The Amount is simply the amount of crypto exchanged. Every token has its own minimum amount. For example, the smallest amount of Bitcoin that can be exchanged is a "Satoshi" worth 0.00000001 BTC.
Finally, the Input is the source of the funds transferred to the Output address. This is NOT the wallet that the funds are coming out of, but instead the wallet or wallets that originally transferred the funds to the wallet that is now sending them elsewhere. For instance, if Leo gave Chris 50 BTC that the latter is now giving to Ben, Leo's wallet is the Input of the Chris-Ben transaction.

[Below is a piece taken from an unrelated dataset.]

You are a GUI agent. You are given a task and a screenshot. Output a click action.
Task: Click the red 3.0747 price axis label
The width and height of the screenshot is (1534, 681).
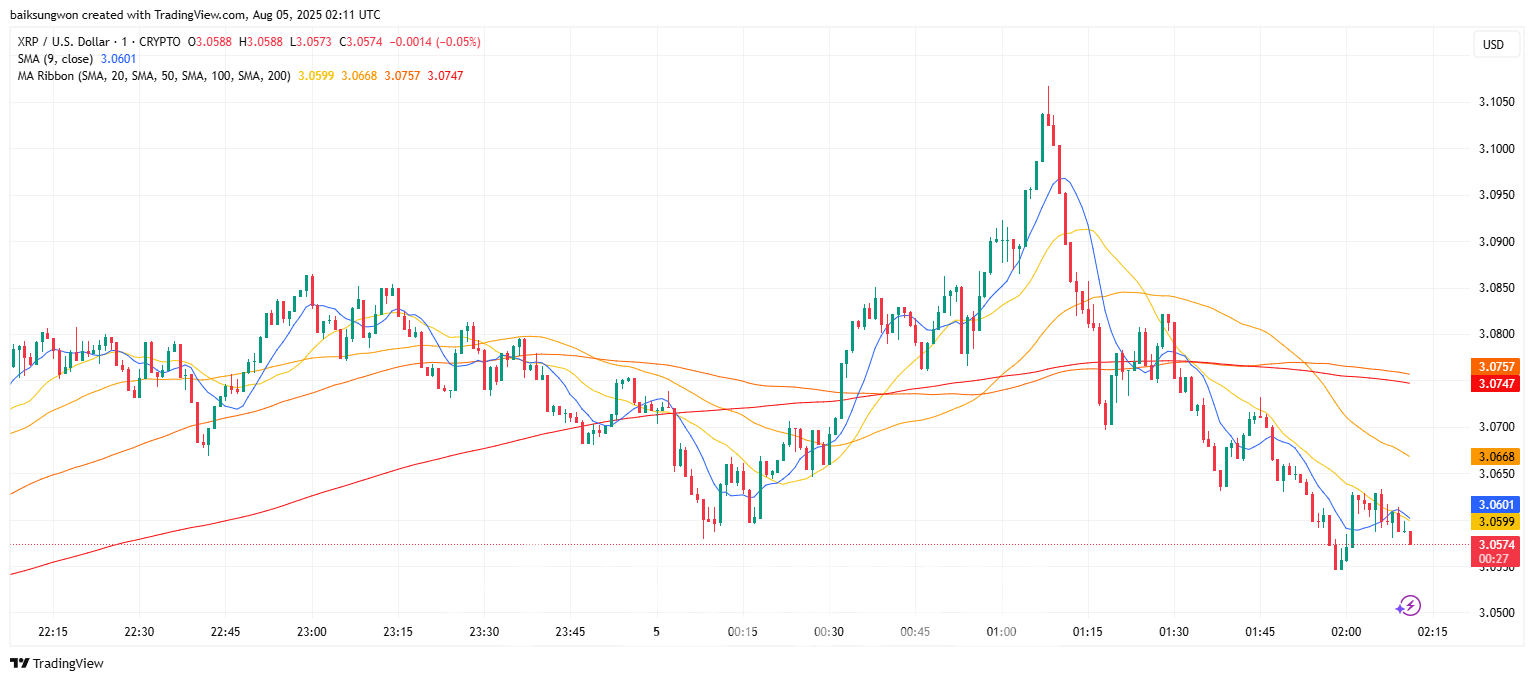point(1493,384)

That might seem like convoluted record-keeping, but it's actually a security feature. Volunteer miners use powerful computers to ensure that every new transaction is performed using tokens that are coming out of the accounts they're supposed to be in, meaning that you would need to hack multiple points of the blockchain simultaneously in order to add new coins to the system. Suspicious coins can also be traced back to their origin point, allowing unscrupulous accounts to be flagged and monitored.
What Determines A Crypto Token's Price?
With no central regulation, market forces such as supply and demand are the sole determinants of a cryptocurrency's price. On the supply side, every token has a planned circulating supply. Tokens with smaller circulating supplies tend to support higher prices per token, while larger circulating supplies mean lower prices per token. This means that investors tend to like Bitcoin, as only 21 million BTC will ever be in circulation. In contrast, Ripple has a planned circulation of 100,000,000,000 XRP, meaning that the price of one XRP will never be that high no matter what demand might be.

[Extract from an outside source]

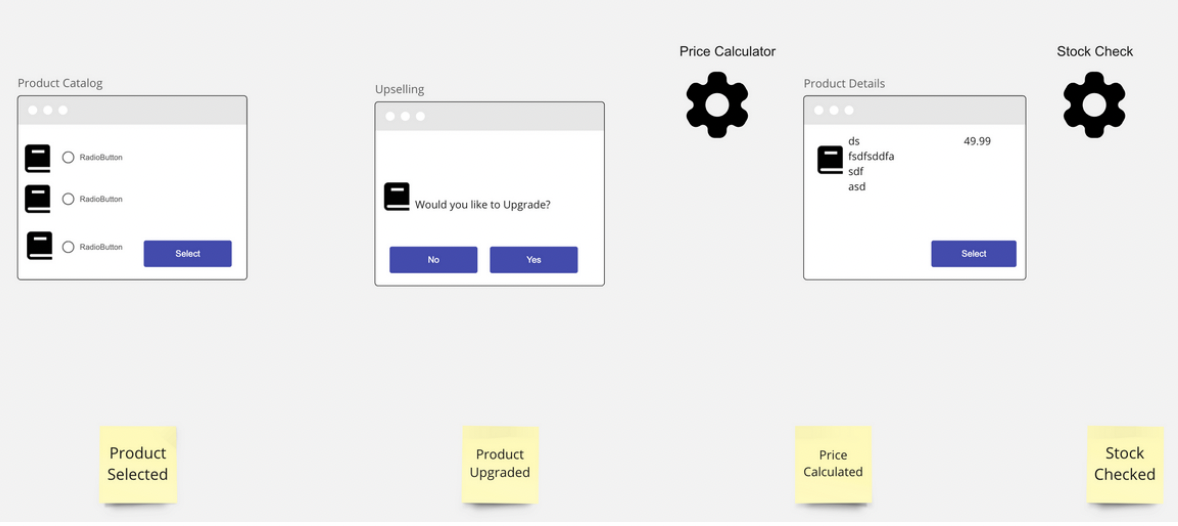Select the Price Calculated sticky note
This screenshot has width=1178, height=526.
pyautogui.click(x=833, y=464)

It should be noted that while Ripple's high planned circulation does little for investors, it is useful for those who want to use crypto to complete everyday transactions. It's a lot easier to buy a gallon of milk with a currency worth $1.50 than $10,000, isn't it?
Demand is best analyzed using pricing trends from reliable sources such as CoinMarketCap. You might also want to follow the news, as a trade war or general economic fears can boost crypto prices quickly. Likewise, any talk of new cryptocurrency regulations tends to drive the value of all crypto tokens downward.
Are Cryptocurrencies Secure?
As noted above, the blockchain is extremely difficult to hack. However, exchanges that facilitate crypto transactions can be hacked and cost investors thousands of dollars in virtual assets. One of the most noteworthy examples of this occurred in 2014. Mt. Gox, the most popular exchange at the time, revealed that $473 million in virtual assets had been siphoned off over a period of a few years. The company didn't carry any insurance, and attempts to make their customers whole resulted in bankruptcy.
Today, some exchanges such as CoinBase carry insurance so that you wouldn't lose everything in the event of a similar attack. However, CoinBase also charges larger transaction fees than many other exchanges. It's up to the investor to determine how much risk they are willing to take on. Individual exchanges also offer different token selections, trading types, and funding options, so novice investors should be prepared to do some homework to find one that best suits their needs.
Shady "experts" may also take advantage of the populace's general lack of knowledge to hype up a cheap token and sell it at a substantial profit to the suckers who trust them. It is advisable to avoid potentially-biased information sources such as social media and private forums until you feel comfortable conducting analysis in the space.
The Final Word
There are many other topics that could be addressed, but the information above should prove sufficient to help you determine if crypto investments are right for you. If you're interested in further information, topics such as programmable blockchains, blockchain forks, and transaction processing times are good things to look into.